[Data to process]
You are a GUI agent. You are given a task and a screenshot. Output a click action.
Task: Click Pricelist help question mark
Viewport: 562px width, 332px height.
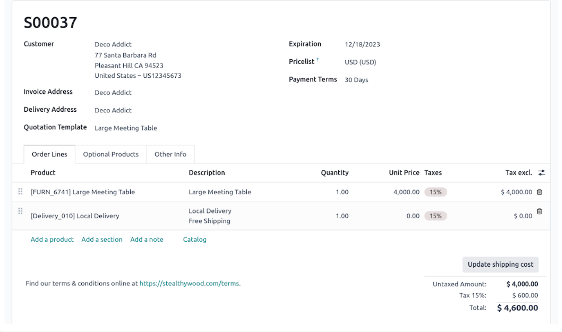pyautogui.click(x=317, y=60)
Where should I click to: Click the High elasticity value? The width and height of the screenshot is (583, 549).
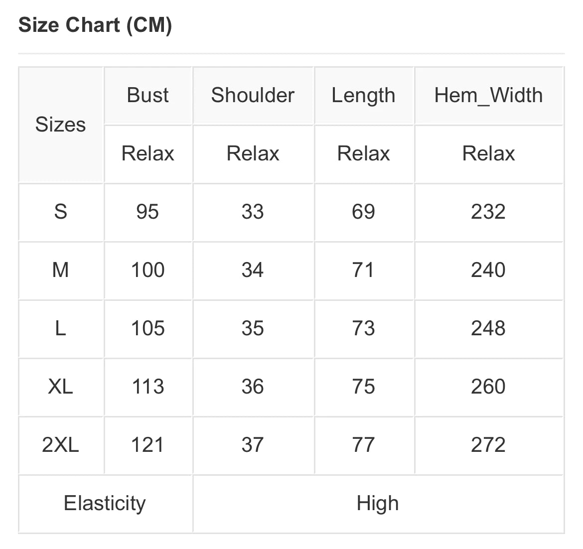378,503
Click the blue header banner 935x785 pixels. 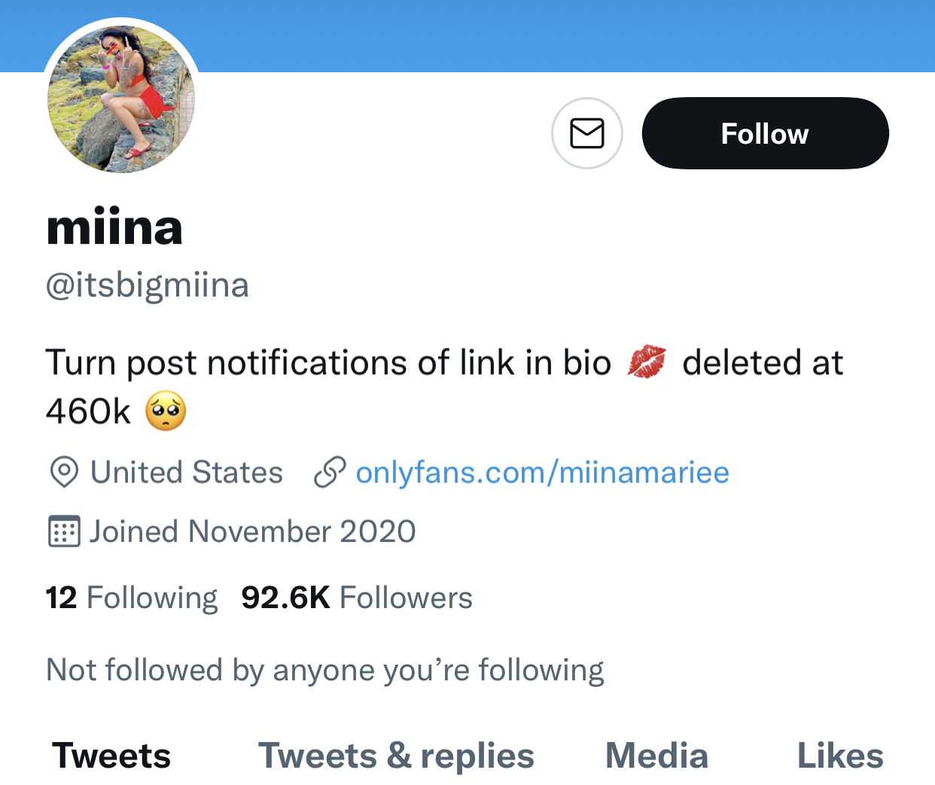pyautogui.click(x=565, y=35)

[To be done] Extract each line of the rows above that contains the string "screenshot". Matching is case-sensitive.

[Solution to the problem]
You are a GUI agent. You are given a task and a screenshot. Output a click action.
Where should I click to: Click the High elasticity value? The width and height of the screenshot is (583, 549).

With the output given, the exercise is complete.